Thursday, November 1, 2012

The Show Will Go On in NYC: Inspirational or Disrespectful?

As New York City, New Jersey and many parts of the northeast continue battling the devastating impact of Hurricane Sandy, Mayor Bloomberg confirmed on Wednesday that the iconic NYC Marathon will go on this Sunday. According to the race's website, this year's event will be held in honor of the "city of New York, the victims of the hurricane, and their families." Race organizers have also made a number of modifications to the schedule, cancelling the opening ceremony, the Dash to the Finish Line 5k, and revising the race's cancellation policy.

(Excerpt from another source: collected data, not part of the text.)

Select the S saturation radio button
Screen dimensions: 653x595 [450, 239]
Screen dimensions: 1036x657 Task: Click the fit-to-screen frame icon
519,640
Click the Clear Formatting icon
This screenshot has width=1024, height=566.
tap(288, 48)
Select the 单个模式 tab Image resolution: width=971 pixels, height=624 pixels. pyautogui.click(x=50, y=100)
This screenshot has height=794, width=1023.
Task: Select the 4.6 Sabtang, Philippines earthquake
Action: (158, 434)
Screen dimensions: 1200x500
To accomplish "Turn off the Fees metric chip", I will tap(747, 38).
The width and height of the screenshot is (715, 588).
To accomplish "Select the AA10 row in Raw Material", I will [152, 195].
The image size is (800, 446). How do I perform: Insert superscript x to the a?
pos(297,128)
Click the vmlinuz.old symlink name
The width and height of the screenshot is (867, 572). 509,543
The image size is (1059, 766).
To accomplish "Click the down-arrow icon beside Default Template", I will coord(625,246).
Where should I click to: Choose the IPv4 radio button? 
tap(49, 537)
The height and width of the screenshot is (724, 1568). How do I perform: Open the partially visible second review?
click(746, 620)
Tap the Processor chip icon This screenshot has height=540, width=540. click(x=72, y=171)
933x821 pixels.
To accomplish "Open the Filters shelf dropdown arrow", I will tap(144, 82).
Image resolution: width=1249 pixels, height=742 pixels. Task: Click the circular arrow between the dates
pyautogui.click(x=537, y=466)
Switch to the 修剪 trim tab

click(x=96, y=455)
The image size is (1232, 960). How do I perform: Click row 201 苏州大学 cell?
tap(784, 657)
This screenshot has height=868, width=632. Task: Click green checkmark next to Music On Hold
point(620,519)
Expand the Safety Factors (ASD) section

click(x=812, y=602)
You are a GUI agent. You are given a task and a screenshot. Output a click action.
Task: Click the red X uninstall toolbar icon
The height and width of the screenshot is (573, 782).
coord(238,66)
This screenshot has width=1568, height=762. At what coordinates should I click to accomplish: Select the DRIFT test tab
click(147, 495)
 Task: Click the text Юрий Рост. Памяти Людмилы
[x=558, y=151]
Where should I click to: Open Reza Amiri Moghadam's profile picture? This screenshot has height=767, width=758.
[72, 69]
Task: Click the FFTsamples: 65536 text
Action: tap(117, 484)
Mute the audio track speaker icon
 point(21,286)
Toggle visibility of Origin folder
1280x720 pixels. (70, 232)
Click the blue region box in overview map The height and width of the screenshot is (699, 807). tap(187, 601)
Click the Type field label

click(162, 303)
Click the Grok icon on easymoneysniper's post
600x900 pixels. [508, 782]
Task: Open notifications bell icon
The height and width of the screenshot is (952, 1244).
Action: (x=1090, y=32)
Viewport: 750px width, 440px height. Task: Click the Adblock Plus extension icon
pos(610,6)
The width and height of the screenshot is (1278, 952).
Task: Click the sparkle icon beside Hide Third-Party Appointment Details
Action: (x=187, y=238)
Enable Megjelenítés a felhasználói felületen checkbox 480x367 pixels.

But the Mayor's commitment to proceed with the marathon - an event that he says "epitomizes the spirit of New York City, the vitality, the tenacity, the determination of New Yorkers" - has brought on a spirited debate as to whether the decision was the right thing to do. "Right" of course is always subjective and there are many unresolved moral questions at play. Is is disrespectful to those who lost their homes or loved ones? Is the NYC Marathon "just a sporting event?" Could the resources devoted to the race be better used in the relief effort? Do sporting events provide some sort of coping mechanism - a way to escape reality, if only for a couple hours?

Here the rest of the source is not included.